This post is co-written with Philipp Schmid from Hugging Face.
We have all heard about the progress being made in the field of large language models (LLMs) and the ever-growing number of problem sets where LLMs are providing valuable insights. Large models, when trained over massive datasets and several tasks, are also able to generalize well over tasks that they aren’t trained specifically for. Such models are called foundation models, a term first popularized by the Stanford Institute for Human-Centered Artificial Intelligence.

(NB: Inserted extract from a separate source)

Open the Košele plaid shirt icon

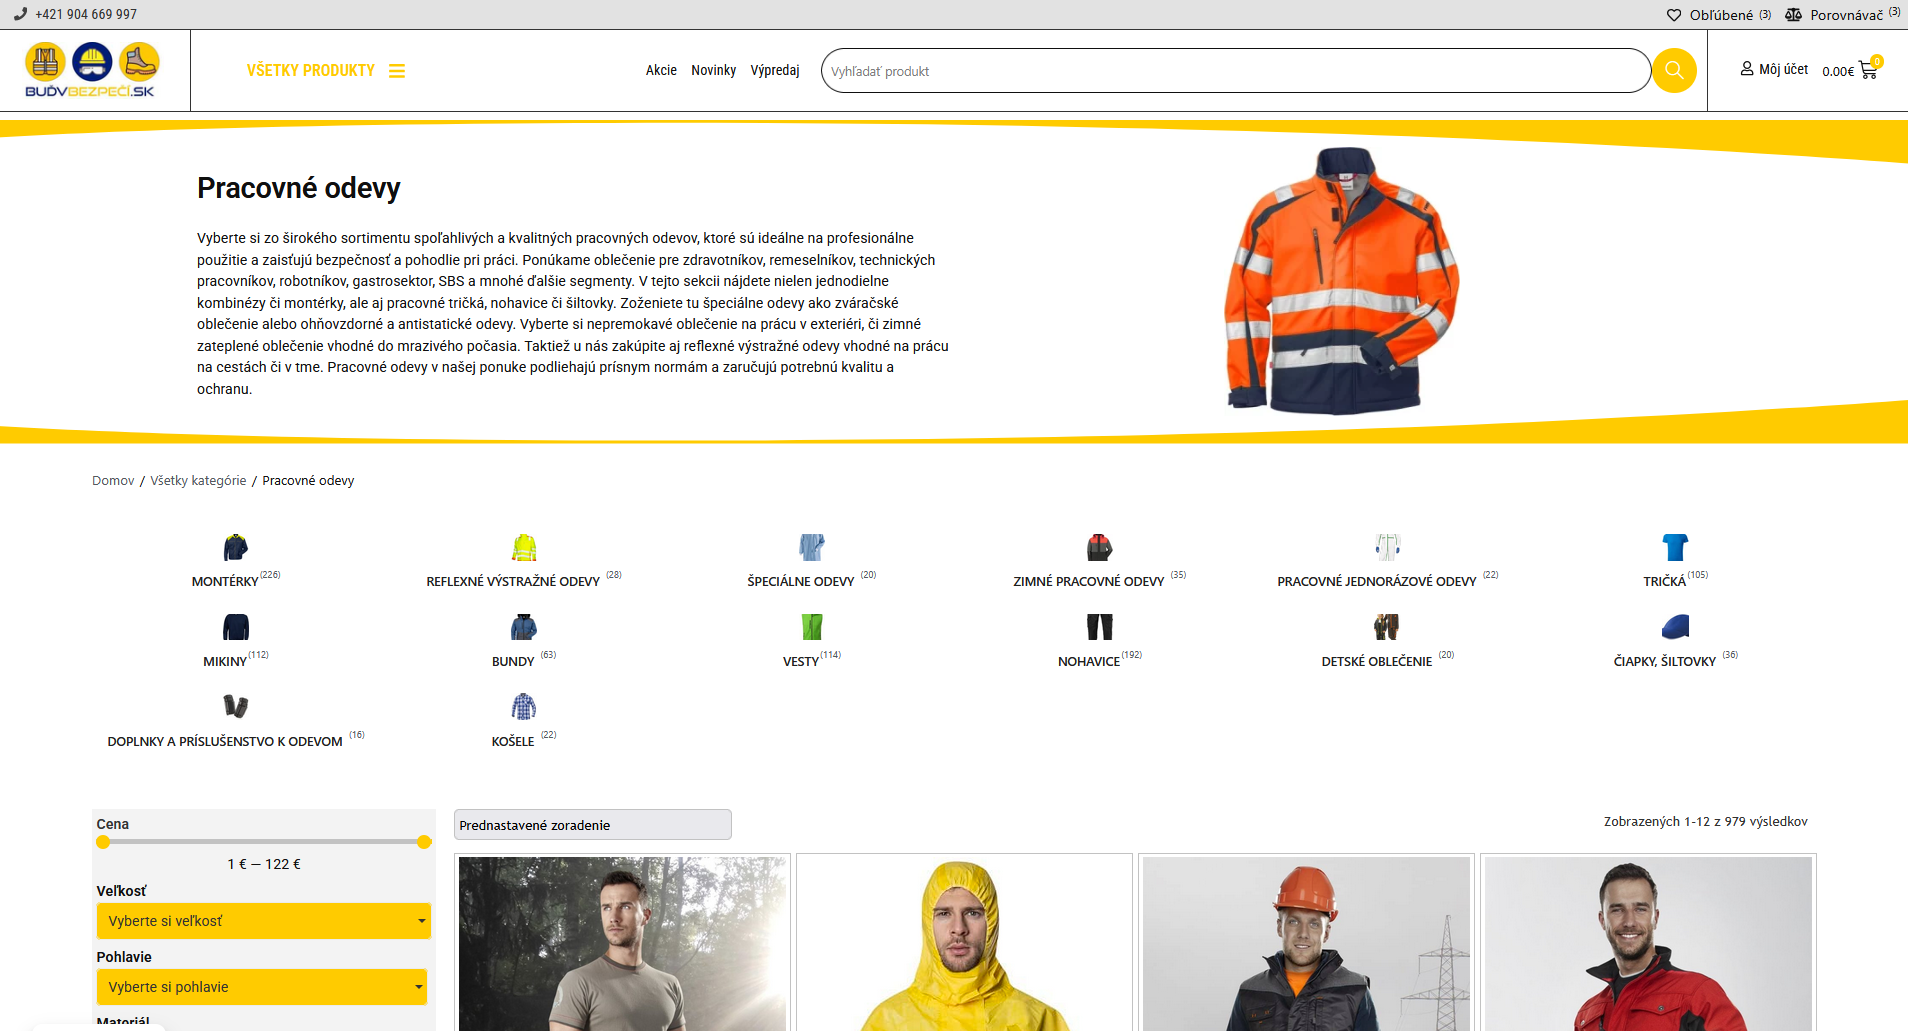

Even though these foundation models are able to generalize well, especially with the help of prompt engineering techniques, often the use case is so domain specific, or the task is so different, that the model needs further customization. One approach to improve performance of a large model for a specific domain or task is to further train the model with a smaller, task-specific dataset. Although this approach, known as fine-tuning, successfully improves the accuracy of LLMs, it requires modifying all of the model weights. Fine-tuning is much faster than the pre-training of a model thanks to the much smaller dataset size, but still requires significant computing power and memory. Fine-tuning modifies all the parameter weights of the original model, which makes it expensive and results in a model that is the same size as the original.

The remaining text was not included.